6 Vital Reasons Intellectual Property Should Be Legally Protected

6 Vital Reasons Intellectual Property Should Be Legally Protected

Like the rudder of a ship, the smallest things are often the most important. Intellectual property is no different. There is nothing more valuable than proprietary information in our world. A corporation’s trade secrets, patents, copyrights, and trademarks are key factors that determine its success. Let’s consider the top 6 reasons why it must be protected below.

1: Protection Sustains Fair Economics

Consumers are extremely sensitive to budgeting their money and purchasing the products they believe to be the best deal. If a business establishes itself and invests substantial sums in catering to the needs of a particular market segment, any infringement on its intellectual property rights can bankrupt it.

It would be devastating to let other businesses encroach on success by simply copying trademarks or replicating products and ideas. Infringement increases the supply of a particular product or service and destroys the delicate economic balance of supply and demand.

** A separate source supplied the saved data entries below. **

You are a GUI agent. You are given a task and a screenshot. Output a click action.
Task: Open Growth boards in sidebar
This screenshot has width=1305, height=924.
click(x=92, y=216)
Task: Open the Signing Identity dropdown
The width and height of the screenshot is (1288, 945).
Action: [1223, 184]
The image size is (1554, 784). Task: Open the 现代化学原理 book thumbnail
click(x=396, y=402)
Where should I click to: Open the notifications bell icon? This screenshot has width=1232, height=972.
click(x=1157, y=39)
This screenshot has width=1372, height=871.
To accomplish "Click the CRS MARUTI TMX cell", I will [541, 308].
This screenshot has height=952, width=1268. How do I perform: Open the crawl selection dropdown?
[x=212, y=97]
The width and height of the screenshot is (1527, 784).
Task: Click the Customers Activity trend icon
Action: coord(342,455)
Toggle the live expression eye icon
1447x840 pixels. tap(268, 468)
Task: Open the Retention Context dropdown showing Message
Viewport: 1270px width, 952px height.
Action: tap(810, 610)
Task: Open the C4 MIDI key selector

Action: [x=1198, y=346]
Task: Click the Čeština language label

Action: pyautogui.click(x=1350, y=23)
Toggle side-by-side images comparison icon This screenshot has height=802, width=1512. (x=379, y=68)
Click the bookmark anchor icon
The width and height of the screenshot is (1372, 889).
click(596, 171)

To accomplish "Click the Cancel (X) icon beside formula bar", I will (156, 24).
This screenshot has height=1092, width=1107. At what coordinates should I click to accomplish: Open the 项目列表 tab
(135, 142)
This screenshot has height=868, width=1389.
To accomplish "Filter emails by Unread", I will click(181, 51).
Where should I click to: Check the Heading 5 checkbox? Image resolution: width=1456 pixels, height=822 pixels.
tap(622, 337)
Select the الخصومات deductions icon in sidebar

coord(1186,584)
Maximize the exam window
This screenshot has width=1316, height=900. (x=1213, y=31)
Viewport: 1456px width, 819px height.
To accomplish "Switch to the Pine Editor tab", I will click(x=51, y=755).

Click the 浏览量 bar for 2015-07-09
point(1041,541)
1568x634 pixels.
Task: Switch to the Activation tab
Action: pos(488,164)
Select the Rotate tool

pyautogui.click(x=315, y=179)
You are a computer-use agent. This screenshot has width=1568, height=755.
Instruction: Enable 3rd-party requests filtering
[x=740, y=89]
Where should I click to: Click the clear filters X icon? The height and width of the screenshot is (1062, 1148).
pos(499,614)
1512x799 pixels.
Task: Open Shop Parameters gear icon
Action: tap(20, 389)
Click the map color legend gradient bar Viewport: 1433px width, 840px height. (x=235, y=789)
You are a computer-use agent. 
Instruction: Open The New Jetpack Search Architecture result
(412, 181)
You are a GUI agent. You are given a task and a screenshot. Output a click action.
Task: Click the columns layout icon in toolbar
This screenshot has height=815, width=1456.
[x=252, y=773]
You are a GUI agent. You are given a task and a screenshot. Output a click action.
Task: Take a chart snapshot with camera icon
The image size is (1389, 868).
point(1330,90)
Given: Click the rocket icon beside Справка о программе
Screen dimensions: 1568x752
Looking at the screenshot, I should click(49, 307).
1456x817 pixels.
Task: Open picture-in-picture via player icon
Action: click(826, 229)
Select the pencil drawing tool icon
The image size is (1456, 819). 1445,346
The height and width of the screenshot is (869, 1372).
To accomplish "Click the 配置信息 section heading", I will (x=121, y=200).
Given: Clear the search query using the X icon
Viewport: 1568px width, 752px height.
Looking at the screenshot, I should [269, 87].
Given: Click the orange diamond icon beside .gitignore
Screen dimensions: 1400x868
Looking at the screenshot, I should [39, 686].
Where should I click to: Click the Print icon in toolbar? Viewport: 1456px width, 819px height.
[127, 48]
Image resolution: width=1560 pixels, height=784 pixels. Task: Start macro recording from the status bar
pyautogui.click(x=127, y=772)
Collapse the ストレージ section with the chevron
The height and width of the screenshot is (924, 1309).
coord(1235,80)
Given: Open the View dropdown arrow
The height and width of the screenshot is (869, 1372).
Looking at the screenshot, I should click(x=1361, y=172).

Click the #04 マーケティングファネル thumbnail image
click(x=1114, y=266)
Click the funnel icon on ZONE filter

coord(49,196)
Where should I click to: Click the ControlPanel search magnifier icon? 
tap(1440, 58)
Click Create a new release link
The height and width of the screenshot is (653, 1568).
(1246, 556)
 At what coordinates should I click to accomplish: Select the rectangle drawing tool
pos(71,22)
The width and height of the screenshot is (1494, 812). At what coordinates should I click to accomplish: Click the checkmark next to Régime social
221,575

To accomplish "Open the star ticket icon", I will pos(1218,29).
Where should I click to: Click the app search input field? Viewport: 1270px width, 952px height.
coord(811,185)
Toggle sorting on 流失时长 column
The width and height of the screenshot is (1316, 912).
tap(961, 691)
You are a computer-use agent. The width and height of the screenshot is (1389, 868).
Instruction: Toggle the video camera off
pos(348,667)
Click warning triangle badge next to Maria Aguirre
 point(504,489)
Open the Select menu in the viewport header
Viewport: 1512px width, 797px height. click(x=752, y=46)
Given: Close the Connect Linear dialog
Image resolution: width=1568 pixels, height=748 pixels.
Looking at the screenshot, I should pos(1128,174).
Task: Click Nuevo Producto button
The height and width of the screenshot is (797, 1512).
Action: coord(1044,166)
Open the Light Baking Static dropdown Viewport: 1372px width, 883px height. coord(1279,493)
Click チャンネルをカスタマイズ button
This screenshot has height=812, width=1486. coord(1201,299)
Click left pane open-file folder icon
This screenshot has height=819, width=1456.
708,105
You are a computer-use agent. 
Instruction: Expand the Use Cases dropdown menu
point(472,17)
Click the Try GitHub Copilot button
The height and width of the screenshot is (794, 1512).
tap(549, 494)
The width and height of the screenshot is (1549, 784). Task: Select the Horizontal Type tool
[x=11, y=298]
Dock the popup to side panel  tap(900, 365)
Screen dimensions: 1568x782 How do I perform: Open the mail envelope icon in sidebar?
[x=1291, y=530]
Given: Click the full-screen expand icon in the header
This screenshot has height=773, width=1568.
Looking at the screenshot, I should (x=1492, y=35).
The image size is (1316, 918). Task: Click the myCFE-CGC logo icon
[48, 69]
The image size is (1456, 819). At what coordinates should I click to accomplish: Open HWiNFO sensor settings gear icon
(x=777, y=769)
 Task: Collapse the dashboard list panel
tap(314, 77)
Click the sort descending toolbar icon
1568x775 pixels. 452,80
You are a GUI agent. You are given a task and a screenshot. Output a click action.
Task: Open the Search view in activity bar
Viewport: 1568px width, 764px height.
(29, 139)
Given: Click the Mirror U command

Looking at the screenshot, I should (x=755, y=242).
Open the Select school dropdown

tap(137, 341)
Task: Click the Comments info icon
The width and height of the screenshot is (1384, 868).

2: Trademarks Establish Trust

When a company produces a trademark, that seal of quality comforts consumers. A trademark represents defined quality standards as a guarantee of customer satisfaction. Consumers count on the consistency of certain brands and value trademarks as a clear method of identification. For much of history, commoners were illiterate and relied on symbols to define businesses.

3: Protection Fosters Creativity

If artists and inventors cannot protect their creative work with law, then the economics of investing their time in creative projects doesn’t make sense. Intellectual property protection fosters the growth of creative industries and rewards talented individuals who dedicate themselves to artistic trades.

4: Protection Attracts Venture Capitalists

Venture capitalists value most companies by the proprietary value of their patents, copyrights, and trademarks. These wise investors know that even the best ideas are worthless if the established competitors can lawfully swoop in and flood the market with knockoffs. Without venture capitalists, a lot of innovative inventions and ideas would never meet the market because banks are more conservative in their lending practices.

5: Protection Makes Licensing Possible

If intellectual property was not protected, then it would be impossible for many licensing agreements. Licensing agreements allow the owner of a patent, copyright, or trademark to define the parameters of how their intellectual property may be used, often for compensation based on the volume of use or a flat rate. Licensing allows artists and inventors to easily contribute their beneficial ideas to society for fair compensation.

6: Protection Makes Collaboration Possible

Beyond licensing, collaboration is also possible when various ideas are combined to create new products and services. The quality of these collaborative works would greatly suffer if the individual rights holders lacked protection and everything was covered under fair use.

A limit on intellectual property is needed, however, to prevent outdated intellectual property from becoming too expensive to repurpose. To prevent intellectual rights from making collaboration prohibitively expensive, the public domain exception exists to allow fair use after the artist has recouped his investment.

In the U.S., copyrights fall within the public domain exception once seven decades have passed from the artist’s death. Patents are generally protected for up to twenty years after the original patent was issued. A trademark, by contrast, may be renewed perpetually to protect the brand forever.